Top of RECORDS

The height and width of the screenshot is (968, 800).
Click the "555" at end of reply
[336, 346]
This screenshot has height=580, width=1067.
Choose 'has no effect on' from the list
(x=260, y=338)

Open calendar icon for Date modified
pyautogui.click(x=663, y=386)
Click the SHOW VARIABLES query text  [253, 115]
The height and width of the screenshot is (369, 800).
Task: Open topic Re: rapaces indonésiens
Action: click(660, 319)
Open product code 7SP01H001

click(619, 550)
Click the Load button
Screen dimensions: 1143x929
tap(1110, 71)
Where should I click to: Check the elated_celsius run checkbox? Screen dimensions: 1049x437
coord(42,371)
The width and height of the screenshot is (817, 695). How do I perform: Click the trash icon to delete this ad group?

Bottom of RECORDS

■ PROBLEM STATEMENT: A full, exact copy of the entries is required. Return it.

■ EXERCISE RESULT:
The height and width of the screenshot is (968, 800).
Click the "555" at end of reply
[336, 346]
This screenshot has height=580, width=1067.
Choose 'has no effect on' from the list
(x=260, y=338)

Open calendar icon for Date modified
pyautogui.click(x=663, y=386)
Click the SHOW VARIABLES query text  [253, 115]
The height and width of the screenshot is (369, 800).
Task: Open topic Re: rapaces indonésiens
Action: click(660, 319)
Open product code 7SP01H001

click(619, 550)
Click the Load button
Screen dimensions: 1143x929
tap(1110, 71)
Where should I click to: Check the elated_celsius run checkbox? Screen dimensions: 1049x437
coord(42,371)
The width and height of the screenshot is (817, 695). How do I perform: Click the trash icon to delete this ad group?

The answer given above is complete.